Stored data:

━━━━━━

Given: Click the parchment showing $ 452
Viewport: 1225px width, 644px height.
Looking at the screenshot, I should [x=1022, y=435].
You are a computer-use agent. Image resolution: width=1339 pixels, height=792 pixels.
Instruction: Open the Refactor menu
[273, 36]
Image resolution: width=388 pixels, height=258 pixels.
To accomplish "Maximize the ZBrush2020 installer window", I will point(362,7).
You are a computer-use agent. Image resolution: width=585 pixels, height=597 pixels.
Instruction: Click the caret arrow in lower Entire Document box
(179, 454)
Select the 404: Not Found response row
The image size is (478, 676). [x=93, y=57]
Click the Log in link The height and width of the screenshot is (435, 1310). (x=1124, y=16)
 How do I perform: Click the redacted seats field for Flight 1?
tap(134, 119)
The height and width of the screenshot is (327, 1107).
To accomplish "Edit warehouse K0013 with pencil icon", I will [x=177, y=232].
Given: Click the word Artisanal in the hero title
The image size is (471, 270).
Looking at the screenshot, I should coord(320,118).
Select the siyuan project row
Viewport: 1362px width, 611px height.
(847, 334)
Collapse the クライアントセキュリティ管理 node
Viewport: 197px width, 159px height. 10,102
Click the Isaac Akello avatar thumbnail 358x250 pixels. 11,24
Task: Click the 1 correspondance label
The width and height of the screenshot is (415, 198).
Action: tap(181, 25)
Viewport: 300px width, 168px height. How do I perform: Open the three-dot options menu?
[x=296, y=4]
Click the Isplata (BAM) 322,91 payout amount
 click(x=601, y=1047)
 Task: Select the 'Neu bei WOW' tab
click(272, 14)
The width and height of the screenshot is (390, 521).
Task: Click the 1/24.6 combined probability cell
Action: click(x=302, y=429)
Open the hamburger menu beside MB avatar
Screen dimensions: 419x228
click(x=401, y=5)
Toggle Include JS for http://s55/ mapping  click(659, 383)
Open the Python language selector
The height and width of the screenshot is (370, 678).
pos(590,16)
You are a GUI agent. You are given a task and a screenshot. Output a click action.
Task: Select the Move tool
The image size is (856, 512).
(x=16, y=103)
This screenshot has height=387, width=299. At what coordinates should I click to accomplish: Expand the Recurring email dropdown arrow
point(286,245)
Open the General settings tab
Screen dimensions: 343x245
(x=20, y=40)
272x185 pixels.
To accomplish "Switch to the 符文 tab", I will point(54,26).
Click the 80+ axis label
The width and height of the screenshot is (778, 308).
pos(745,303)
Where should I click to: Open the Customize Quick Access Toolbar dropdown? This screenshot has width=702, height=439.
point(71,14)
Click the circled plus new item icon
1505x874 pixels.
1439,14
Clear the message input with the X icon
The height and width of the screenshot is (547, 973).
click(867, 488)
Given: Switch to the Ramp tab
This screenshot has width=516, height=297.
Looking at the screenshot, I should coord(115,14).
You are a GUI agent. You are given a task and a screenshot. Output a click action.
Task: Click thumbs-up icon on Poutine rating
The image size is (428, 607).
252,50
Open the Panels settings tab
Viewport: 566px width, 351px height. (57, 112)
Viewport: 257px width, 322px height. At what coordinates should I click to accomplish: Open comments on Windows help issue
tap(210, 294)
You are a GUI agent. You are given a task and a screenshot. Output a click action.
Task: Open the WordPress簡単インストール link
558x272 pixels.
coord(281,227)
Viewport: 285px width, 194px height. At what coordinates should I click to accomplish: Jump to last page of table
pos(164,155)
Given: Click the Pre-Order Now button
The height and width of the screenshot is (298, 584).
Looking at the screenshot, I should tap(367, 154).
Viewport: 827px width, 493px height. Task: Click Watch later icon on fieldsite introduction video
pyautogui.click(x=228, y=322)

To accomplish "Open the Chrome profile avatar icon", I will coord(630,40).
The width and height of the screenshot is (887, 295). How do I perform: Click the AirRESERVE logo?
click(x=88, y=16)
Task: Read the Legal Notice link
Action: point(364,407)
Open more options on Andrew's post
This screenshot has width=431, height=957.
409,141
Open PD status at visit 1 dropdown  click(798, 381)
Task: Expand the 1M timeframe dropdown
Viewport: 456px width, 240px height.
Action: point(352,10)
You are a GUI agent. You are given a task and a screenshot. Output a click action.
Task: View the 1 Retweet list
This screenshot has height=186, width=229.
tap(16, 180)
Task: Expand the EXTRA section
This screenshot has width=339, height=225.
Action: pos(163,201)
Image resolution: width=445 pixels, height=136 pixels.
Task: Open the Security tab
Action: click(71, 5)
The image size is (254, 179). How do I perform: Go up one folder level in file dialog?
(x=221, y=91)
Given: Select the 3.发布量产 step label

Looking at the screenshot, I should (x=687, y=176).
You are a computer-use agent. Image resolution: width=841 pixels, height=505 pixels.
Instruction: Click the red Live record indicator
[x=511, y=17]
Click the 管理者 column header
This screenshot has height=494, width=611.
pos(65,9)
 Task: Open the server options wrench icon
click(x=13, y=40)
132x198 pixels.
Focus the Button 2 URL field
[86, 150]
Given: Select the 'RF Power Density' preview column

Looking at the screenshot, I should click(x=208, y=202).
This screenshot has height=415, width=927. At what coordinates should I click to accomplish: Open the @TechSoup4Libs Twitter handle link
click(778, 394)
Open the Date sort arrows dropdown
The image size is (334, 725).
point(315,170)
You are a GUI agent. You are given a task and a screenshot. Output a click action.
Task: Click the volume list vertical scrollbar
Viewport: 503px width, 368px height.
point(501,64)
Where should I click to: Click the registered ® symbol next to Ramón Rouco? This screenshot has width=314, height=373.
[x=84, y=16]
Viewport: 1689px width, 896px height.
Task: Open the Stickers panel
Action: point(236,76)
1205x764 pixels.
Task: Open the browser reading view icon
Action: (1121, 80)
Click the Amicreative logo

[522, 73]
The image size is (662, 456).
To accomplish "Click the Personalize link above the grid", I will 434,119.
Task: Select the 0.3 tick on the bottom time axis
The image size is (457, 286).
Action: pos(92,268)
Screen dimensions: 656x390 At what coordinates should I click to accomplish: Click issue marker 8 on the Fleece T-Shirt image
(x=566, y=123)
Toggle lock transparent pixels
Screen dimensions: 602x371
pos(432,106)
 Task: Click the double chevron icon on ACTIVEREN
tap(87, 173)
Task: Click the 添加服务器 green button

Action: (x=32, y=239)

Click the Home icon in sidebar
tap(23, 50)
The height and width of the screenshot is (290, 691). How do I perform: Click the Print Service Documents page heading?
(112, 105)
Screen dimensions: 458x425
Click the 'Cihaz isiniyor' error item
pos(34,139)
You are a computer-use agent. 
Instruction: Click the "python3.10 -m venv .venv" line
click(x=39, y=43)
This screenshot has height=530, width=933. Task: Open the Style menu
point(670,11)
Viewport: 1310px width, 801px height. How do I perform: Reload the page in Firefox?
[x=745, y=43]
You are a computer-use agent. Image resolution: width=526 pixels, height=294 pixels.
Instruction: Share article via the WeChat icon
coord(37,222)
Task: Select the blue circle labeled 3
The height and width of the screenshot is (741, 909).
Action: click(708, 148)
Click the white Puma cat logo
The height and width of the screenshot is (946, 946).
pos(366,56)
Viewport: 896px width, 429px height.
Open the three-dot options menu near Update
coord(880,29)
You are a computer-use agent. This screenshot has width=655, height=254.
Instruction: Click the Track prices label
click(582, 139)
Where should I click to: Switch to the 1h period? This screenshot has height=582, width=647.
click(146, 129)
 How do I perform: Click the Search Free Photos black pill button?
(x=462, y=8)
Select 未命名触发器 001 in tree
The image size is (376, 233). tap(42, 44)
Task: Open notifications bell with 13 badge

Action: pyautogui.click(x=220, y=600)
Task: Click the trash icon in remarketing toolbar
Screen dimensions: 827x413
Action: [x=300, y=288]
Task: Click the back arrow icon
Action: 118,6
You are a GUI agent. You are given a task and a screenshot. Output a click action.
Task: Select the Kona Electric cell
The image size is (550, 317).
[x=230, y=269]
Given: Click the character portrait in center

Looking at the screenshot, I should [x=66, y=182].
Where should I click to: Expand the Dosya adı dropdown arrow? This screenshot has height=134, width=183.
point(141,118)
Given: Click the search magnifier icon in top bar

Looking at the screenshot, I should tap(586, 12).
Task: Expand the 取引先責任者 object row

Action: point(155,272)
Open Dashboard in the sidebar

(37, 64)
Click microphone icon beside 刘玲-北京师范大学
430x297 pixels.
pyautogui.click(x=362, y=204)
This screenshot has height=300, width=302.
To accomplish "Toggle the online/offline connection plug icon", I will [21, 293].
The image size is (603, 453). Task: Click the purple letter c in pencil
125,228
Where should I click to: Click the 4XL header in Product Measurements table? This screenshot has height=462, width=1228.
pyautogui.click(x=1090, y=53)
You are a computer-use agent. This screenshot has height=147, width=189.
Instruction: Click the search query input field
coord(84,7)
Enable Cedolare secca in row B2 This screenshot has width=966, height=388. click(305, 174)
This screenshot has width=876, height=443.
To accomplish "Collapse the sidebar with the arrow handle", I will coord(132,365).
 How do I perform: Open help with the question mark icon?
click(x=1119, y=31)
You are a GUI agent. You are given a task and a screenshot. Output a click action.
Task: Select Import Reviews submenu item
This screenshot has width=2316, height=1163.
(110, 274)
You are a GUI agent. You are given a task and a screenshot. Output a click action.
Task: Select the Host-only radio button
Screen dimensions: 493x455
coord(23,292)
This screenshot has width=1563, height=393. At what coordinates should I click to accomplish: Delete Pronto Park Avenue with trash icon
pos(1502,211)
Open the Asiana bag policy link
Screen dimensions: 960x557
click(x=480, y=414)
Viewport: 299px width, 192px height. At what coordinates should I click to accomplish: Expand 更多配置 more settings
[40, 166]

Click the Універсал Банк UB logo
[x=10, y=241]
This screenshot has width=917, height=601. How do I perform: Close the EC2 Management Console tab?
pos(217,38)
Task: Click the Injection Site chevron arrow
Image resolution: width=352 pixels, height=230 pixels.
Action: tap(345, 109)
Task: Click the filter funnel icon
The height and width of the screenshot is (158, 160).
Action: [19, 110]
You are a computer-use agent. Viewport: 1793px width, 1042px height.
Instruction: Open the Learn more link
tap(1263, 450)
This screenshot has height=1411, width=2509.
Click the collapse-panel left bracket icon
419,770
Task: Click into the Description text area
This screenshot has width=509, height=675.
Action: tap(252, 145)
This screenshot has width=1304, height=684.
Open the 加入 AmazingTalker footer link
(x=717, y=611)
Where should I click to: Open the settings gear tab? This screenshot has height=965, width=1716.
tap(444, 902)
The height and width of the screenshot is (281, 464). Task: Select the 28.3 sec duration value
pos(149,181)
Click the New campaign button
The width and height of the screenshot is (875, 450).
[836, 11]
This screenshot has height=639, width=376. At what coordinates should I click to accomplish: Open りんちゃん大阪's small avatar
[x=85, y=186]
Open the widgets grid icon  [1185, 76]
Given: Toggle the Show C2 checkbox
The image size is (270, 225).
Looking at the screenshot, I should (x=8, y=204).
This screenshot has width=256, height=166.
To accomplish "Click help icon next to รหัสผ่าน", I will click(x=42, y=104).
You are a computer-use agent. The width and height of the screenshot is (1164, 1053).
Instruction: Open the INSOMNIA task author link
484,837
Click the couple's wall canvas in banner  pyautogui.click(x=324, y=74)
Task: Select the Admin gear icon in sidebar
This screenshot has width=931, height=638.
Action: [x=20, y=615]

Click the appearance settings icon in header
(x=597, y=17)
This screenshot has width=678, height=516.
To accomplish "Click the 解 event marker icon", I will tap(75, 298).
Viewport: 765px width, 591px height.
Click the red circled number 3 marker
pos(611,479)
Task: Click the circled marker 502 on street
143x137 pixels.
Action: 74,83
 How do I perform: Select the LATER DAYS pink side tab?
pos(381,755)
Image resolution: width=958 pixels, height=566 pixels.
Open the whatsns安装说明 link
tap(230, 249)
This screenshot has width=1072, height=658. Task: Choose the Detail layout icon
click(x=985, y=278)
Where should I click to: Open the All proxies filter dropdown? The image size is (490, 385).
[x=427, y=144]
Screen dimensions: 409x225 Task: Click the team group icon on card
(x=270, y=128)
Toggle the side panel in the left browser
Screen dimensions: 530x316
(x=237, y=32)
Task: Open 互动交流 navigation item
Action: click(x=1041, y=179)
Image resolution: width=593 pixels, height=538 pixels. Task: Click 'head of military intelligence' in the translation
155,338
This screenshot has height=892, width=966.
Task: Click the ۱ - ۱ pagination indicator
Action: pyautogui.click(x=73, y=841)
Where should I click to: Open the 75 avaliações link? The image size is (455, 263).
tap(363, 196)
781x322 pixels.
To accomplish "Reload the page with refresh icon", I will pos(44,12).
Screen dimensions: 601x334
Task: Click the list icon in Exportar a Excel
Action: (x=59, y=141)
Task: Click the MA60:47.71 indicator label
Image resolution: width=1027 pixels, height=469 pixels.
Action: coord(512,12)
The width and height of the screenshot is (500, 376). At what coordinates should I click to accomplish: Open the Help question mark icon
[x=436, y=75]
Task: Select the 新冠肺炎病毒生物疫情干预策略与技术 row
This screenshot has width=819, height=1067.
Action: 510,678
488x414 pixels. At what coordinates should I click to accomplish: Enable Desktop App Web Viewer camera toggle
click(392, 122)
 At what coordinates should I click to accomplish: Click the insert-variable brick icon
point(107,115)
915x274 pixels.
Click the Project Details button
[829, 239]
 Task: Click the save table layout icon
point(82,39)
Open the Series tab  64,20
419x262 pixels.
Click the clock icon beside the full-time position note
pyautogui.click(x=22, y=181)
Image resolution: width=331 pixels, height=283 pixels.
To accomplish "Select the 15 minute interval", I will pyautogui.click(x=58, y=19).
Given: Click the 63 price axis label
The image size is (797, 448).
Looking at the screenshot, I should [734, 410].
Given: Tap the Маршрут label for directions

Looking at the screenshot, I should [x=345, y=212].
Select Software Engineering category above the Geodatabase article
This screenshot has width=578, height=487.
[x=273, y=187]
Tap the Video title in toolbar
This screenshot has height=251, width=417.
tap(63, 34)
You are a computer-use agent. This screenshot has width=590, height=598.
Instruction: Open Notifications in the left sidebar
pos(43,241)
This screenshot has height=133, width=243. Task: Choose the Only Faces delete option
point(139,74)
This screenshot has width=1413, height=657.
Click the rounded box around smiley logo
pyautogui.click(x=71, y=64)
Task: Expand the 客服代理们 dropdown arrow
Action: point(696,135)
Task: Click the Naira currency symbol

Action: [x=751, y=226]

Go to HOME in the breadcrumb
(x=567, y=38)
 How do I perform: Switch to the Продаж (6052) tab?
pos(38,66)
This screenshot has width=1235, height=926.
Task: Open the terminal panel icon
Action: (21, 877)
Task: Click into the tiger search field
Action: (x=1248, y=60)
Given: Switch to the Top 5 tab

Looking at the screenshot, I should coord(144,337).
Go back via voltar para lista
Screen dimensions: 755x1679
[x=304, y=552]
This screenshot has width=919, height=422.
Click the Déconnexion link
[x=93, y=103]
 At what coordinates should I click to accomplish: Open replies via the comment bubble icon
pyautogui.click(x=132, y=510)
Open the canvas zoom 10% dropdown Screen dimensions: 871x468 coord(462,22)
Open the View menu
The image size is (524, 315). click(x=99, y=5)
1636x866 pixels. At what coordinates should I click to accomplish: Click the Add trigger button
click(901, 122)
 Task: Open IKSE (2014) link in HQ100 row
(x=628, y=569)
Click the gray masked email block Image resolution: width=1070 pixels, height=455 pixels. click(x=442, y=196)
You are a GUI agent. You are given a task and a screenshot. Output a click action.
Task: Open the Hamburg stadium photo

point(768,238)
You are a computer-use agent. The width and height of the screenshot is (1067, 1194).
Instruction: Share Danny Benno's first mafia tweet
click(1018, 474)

━━━━━━

Try it: Keep only the lines from the one containing "Instruction: Share Danny" through the final line of the records, and transcribe them exactly.

Solution below:
Instruction: Share Danny Benno's first mafia tweet
click(1018, 474)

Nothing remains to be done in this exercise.